|Title:||A retrospective review of clinical outcomes in patients switched from Omalizumab to Anti-interleukin-5 therapy in a regional asthma specialist centre|
|Author(s):||E. O’Reilly, D. Casey, A. McGrath, T. McHugh, P. Vairamani, J. Murphy, B. Plant, D. Murphy|
|Institution:||Cork University Hospital Department of Respiratory Medicine/ Health Research Board, Clinical Research Facility, University College Cork|
|Poster:||Click to view poster|
|Abstract:||Interleukin-5 (IL-5) is a pro-eosinophilic cytokine that contributes to inflammation in the airways. First approved for HSE reimbursement in 2018, anti-IL-5 therapies allow for targeted asthma care in carefully selected patients with refractory disease.|
We assessed clinical outcomes in severe eosinophilic asthmatics who remained suboptimally controlled despite Omalizumab and were therefore switched to Anti-IL-5 therapy.

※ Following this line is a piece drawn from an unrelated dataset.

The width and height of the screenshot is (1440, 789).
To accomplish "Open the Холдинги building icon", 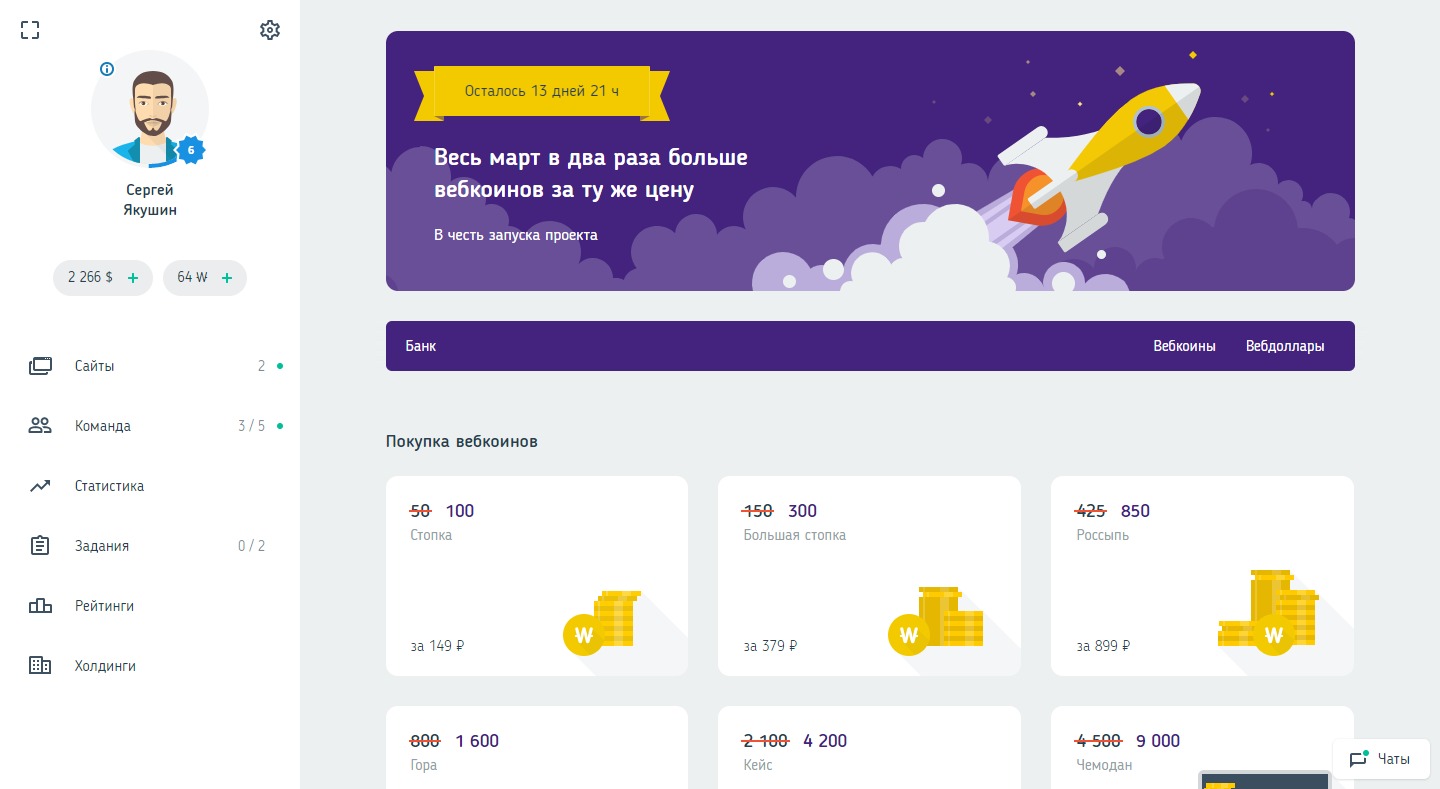I will (x=40, y=666).
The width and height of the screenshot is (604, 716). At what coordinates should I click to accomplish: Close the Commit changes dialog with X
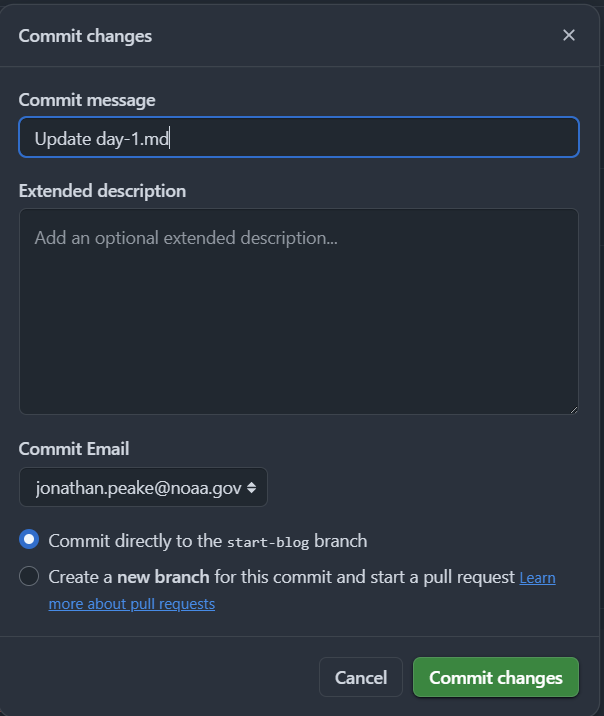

All patients who switched therapy were reviewed (2018-2021). Asthma Control Questionnaire (ACQ), exacerbation rate, eosinophil count, maintenance corticosteroid (OCS) dose, and FEV1 were analysed. Comparisons were made pre Omalizumab vs one year established on Omalizumab and pre switch on Omalizumab vs. one year post anti-IL-5 commencement.
Ten patients met criteria. All switched therapy September 2018-September 2020. Six patients commenced Benralizumab, and four commenced Mepolizumab.
There was a significant reduction in exacerbation rate, eosinophil count, and FEV1 in Omalizumab vs. one year post anti-IL-5, (p=0.005, p=0.007, p=0.046) respectively.
Median annual exacerbation rate decreased from pre Omalizumab to one year post (10 vs. 5) and from pre anti-IL-5 to post (6 vs. 0). Median OCS dose decreased from pre anti IL-5 to post (7.5 vs. 2.5mg ). Median ACQ score decreased (3.0 vs 1.9).
Asthmatics who are suboptimally controlled despite Omalizumab should be considered for anti-IL5 therapy.